▶ GIVEN TASK:
Give back the lines starting with the one containing "Describe the element at coordinates (231, 35)" and going on through the one containing "center [505, 49].", replacing "Locate an element on the screen" with "Find an element on the screen" and leaving everything else unchanged.

(Lines in a dataset)
►

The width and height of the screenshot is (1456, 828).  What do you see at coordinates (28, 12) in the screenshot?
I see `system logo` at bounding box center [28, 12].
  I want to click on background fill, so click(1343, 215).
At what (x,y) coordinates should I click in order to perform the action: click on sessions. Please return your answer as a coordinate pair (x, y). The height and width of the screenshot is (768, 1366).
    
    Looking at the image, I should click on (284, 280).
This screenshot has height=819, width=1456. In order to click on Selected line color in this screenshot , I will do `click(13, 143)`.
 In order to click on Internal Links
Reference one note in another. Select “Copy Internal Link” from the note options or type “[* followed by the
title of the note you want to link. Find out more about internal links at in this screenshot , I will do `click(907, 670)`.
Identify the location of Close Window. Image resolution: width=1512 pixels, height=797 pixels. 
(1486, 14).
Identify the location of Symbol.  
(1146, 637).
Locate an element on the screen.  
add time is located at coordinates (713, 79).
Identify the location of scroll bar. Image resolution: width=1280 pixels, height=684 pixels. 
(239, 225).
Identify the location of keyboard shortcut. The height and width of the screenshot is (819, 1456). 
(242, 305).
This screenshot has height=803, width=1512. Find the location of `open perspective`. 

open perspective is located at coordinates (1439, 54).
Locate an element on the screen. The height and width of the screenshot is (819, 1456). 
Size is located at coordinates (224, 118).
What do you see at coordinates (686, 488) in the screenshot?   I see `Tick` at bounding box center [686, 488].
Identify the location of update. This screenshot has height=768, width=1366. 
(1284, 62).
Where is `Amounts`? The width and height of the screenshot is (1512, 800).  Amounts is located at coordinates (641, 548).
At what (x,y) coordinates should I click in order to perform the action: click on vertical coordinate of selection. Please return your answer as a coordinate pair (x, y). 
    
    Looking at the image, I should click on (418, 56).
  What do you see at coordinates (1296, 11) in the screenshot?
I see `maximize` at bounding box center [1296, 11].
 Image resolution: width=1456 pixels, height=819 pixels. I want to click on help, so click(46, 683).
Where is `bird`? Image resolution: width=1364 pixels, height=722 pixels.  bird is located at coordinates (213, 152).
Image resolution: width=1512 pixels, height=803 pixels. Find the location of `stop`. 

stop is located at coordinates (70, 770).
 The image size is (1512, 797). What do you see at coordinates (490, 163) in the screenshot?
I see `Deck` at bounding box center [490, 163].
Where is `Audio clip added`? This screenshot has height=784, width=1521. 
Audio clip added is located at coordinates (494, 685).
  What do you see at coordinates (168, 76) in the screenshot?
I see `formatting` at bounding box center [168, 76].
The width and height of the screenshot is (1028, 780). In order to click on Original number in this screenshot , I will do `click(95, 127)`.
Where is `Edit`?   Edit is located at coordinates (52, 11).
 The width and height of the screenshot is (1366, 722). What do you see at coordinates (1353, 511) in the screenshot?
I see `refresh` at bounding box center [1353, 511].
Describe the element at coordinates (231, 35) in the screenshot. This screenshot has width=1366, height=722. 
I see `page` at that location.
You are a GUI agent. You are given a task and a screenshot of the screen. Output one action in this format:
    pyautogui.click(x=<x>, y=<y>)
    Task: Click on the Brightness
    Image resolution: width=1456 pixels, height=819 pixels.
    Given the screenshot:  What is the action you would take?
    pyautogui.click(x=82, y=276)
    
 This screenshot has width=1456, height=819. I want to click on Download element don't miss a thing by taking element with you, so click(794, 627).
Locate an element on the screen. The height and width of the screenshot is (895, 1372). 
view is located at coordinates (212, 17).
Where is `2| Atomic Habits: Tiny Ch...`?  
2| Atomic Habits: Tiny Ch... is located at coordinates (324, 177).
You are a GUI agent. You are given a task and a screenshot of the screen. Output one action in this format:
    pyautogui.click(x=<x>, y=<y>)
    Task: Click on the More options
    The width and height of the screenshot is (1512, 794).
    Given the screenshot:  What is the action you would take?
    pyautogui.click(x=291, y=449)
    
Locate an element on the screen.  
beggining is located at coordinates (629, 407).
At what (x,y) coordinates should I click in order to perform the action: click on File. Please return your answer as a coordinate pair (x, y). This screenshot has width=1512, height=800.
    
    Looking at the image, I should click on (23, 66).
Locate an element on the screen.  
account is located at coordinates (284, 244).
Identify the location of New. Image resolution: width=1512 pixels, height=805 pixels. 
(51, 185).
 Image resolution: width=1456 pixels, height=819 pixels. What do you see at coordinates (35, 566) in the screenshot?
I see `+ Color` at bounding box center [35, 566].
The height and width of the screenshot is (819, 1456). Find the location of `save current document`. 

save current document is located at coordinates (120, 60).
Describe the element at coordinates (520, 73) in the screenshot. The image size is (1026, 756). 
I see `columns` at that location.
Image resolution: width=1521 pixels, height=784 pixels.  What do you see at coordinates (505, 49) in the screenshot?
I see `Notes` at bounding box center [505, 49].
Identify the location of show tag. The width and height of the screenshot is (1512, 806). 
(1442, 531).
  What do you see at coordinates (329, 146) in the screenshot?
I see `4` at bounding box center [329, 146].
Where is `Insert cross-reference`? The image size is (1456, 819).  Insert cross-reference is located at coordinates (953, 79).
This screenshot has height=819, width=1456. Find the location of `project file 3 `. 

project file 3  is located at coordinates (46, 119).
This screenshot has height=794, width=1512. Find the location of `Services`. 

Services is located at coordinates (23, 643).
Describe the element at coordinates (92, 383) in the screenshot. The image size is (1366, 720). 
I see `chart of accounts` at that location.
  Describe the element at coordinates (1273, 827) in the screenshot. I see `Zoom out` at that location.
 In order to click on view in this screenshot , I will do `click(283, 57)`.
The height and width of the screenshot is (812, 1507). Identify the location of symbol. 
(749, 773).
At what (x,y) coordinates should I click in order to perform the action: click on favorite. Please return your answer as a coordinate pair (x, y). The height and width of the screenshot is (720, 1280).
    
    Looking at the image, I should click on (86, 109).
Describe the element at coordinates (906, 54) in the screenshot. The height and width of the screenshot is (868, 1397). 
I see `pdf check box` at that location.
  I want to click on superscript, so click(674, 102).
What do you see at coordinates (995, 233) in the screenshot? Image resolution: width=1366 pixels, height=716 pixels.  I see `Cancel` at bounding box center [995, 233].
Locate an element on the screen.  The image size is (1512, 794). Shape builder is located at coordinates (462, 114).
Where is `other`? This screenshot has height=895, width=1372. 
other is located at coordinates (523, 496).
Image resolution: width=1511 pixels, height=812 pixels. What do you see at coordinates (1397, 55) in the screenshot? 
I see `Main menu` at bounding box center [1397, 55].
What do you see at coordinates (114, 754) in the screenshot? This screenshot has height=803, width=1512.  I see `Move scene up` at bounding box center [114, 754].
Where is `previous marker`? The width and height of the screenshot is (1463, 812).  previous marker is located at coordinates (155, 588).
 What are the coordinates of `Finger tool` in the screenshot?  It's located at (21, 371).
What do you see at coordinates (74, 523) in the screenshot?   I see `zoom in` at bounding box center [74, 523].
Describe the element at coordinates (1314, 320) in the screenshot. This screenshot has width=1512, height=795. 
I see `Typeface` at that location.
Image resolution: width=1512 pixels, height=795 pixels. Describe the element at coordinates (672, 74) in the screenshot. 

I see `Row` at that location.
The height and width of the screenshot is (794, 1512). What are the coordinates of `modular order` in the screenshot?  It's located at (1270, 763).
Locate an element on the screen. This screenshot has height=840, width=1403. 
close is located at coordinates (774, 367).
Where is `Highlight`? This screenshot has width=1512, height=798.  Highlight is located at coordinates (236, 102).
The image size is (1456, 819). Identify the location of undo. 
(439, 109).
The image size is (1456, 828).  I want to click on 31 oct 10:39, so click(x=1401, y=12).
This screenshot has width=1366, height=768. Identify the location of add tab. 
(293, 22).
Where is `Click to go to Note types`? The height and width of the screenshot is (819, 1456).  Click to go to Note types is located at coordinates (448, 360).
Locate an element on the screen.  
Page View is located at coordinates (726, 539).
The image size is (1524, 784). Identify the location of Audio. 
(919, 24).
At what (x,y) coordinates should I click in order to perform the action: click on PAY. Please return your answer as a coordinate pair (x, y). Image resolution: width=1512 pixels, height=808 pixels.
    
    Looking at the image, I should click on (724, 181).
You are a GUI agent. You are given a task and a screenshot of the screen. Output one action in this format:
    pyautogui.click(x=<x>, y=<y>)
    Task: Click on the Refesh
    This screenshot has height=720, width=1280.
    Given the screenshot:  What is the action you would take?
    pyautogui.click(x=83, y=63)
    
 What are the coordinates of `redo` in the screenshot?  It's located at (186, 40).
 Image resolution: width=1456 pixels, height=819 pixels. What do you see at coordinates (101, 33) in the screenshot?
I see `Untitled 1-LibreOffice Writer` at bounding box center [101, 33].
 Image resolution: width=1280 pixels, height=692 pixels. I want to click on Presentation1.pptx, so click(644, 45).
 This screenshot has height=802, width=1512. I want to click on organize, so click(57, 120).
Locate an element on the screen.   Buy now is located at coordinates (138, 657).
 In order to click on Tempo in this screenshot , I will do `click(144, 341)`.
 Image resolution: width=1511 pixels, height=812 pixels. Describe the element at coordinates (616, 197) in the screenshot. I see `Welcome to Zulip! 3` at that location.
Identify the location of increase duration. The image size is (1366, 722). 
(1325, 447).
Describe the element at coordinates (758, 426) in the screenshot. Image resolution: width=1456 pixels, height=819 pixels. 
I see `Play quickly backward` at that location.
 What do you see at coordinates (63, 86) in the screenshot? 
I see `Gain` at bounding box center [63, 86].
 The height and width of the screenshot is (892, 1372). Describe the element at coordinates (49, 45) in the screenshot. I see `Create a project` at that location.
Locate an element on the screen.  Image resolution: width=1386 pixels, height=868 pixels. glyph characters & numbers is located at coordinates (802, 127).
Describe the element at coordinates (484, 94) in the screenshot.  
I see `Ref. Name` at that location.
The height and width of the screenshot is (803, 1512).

◄

▶ COMPLETED TASK:
Describe the element at coordinates (231, 35) in the screenshot. This screenshot has width=1366, height=722. 
I see `page` at that location.
You are a GUI agent. You are given a task and a screenshot of the screen. Output one action in this format:
    pyautogui.click(x=<x>, y=<y>)
    Task: Click on the Brightness
    Image resolution: width=1456 pixels, height=819 pixels.
    Given the screenshot:  What is the action you would take?
    pyautogui.click(x=82, y=276)
    
 This screenshot has width=1456, height=819. I want to click on Download element don't miss a thing by taking element with you, so click(794, 627).
Find an element on the screen. The height and width of the screenshot is (895, 1372). 
view is located at coordinates (212, 17).
Where is `2| Atomic Habits: Tiny Ch...`?  
2| Atomic Habits: Tiny Ch... is located at coordinates (324, 177).
You are a GUI agent. You are given a task and a screenshot of the screen. Output one action in this format:
    pyautogui.click(x=<x>, y=<y>)
    Task: Click on the More options
    The width and height of the screenshot is (1512, 794).
    Given the screenshot:  What is the action you would take?
    pyautogui.click(x=291, y=449)
    
Find an element on the screen.  
beggining is located at coordinates (629, 407).
At what (x,y) coordinates should I click in order to perform the action: click on File. Please return your answer as a coordinate pair (x, y). This screenshot has width=1512, height=800.
    
    Looking at the image, I should click on (23, 66).
Find an element on the screen.  
account is located at coordinates (284, 244).
Identify the location of New. Image resolution: width=1512 pixels, height=805 pixels. 
(51, 185).
 Image resolution: width=1456 pixels, height=819 pixels. What do you see at coordinates (35, 566) in the screenshot?
I see `+ Color` at bounding box center [35, 566].
The height and width of the screenshot is (819, 1456). Find the location of `save current document`. 

save current document is located at coordinates (120, 60).
Describe the element at coordinates (520, 73) in the screenshot. The image size is (1026, 756). 
I see `columns` at that location.
Image resolution: width=1521 pixels, height=784 pixels.  What do you see at coordinates (505, 49) in the screenshot?
I see `Notes` at bounding box center [505, 49].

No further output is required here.